Goal: Starting at the line with "This screenshot has height=504, width=550." and ending at the line with "Where should I click to: Tap", rewrite those lines with "badge" replaced by "tag" and everything else unchanged. Leave the pictures out.

Task material:
··········

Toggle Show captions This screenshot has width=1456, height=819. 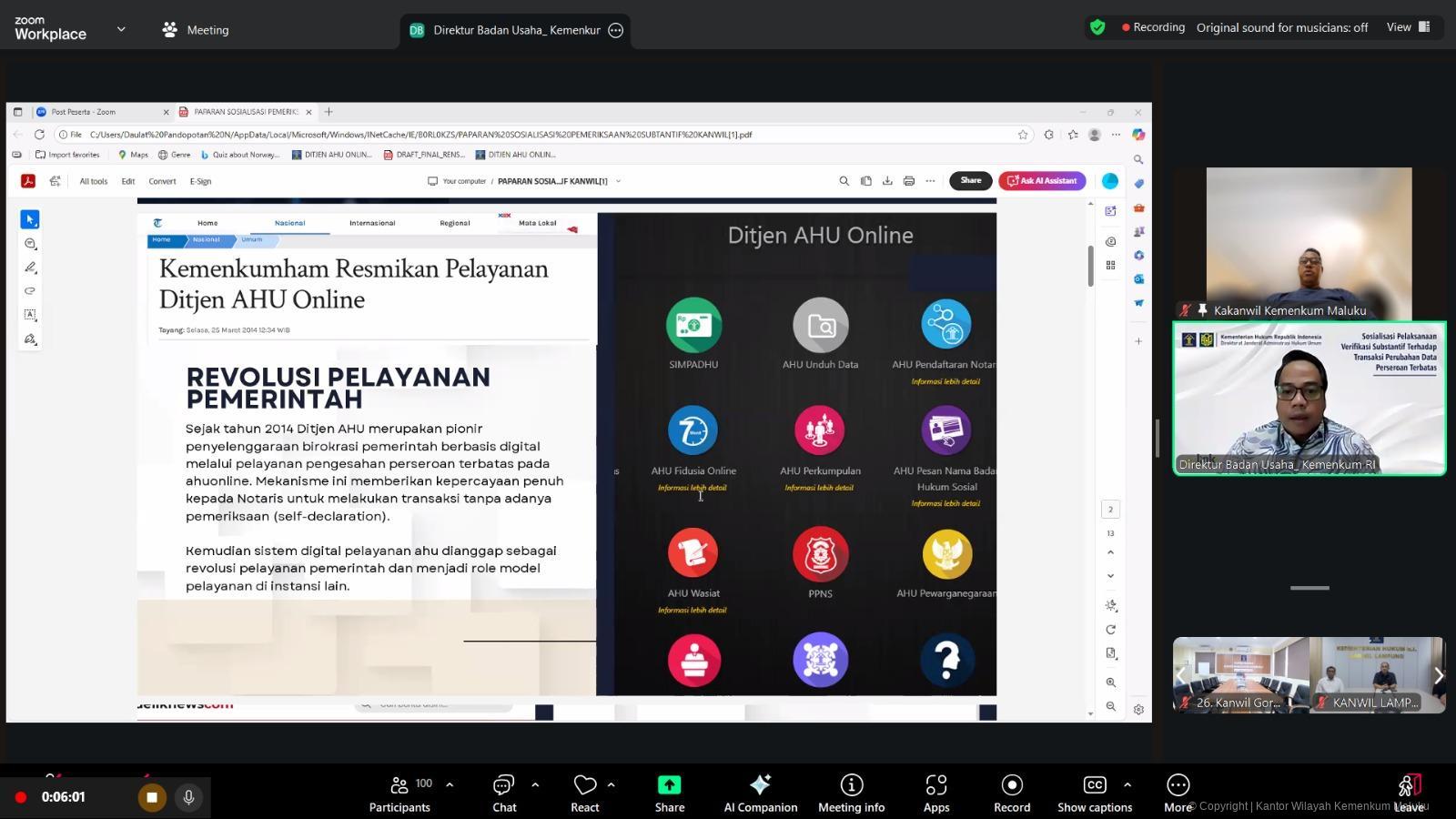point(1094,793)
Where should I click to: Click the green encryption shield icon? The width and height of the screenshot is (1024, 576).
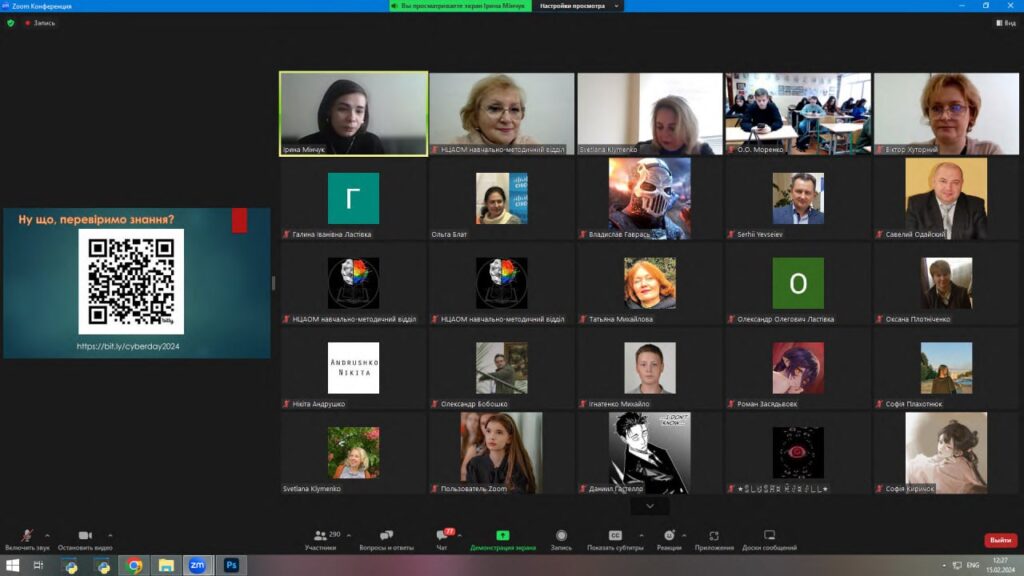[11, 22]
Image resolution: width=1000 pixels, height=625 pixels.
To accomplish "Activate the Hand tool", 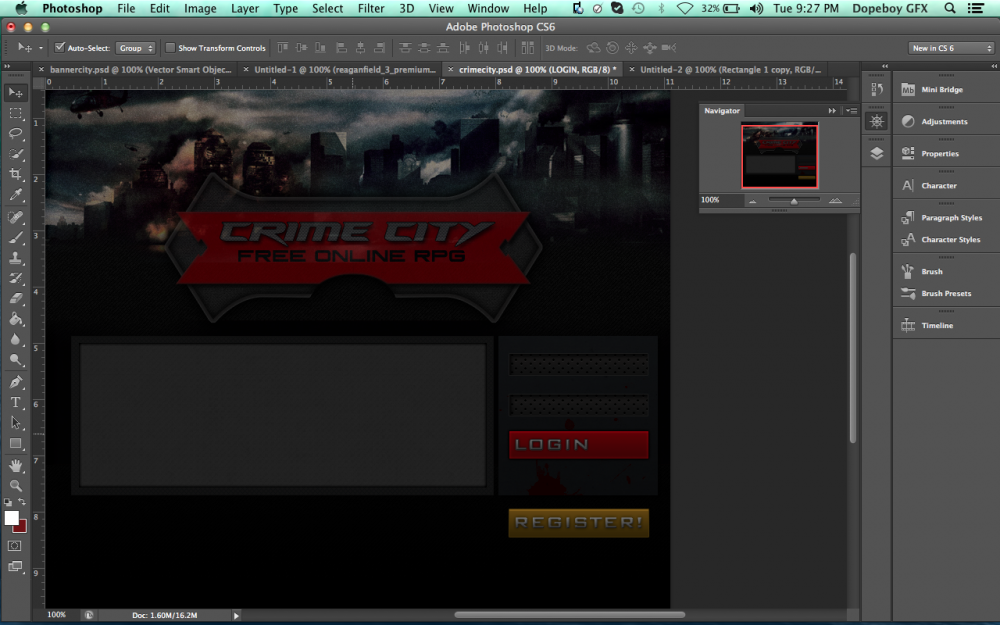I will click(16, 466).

··········

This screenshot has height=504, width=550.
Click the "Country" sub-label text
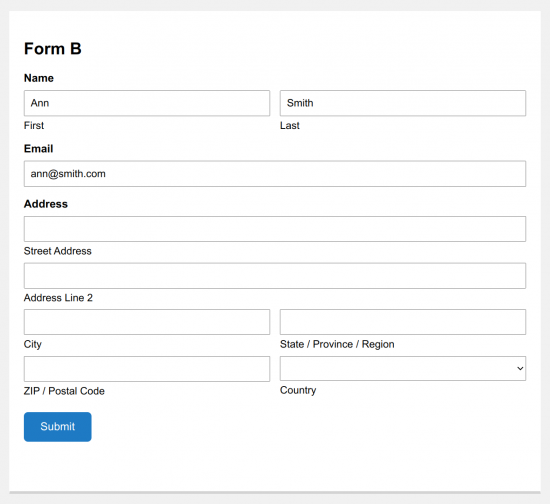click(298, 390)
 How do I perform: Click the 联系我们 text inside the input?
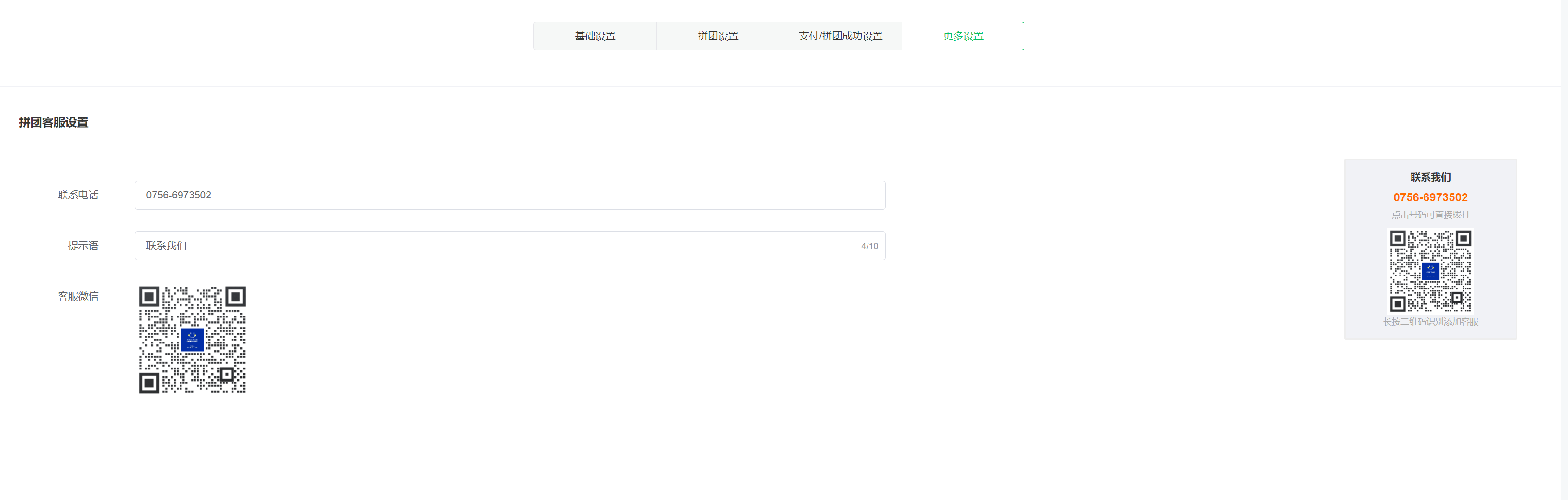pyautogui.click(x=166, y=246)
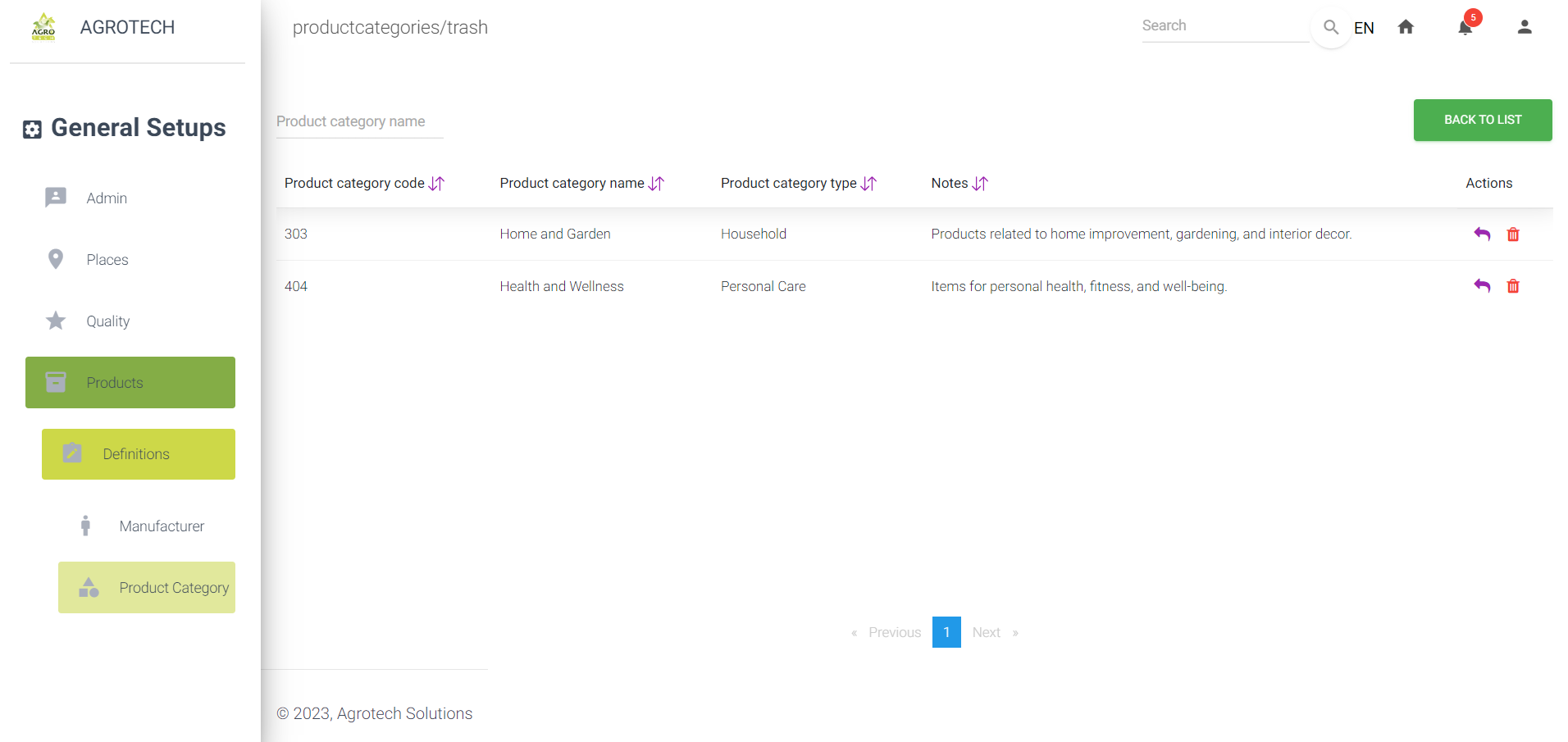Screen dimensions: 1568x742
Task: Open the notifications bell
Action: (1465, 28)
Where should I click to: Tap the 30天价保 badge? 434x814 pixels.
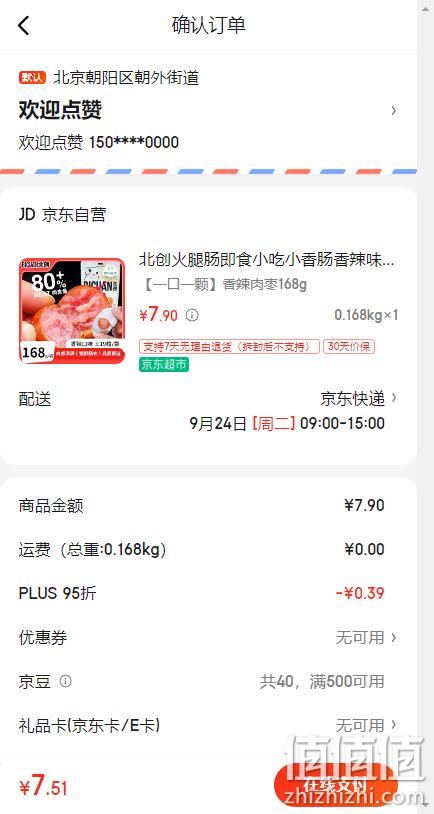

··········

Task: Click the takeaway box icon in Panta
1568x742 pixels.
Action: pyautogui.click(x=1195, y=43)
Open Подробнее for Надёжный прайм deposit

··········

Written answer:
This screenshot has height=504, width=550.
Click the "Country" sub-label text
click(298, 390)
 How do I perform: Click the 联系我们 text inside the input?
pyautogui.click(x=166, y=246)
Screen dimensions: 1568x742
Task: Open the notifications bell
Action: (1465, 28)
Where should I click to: Tap the 30天价保 tag? 434x814 pixels.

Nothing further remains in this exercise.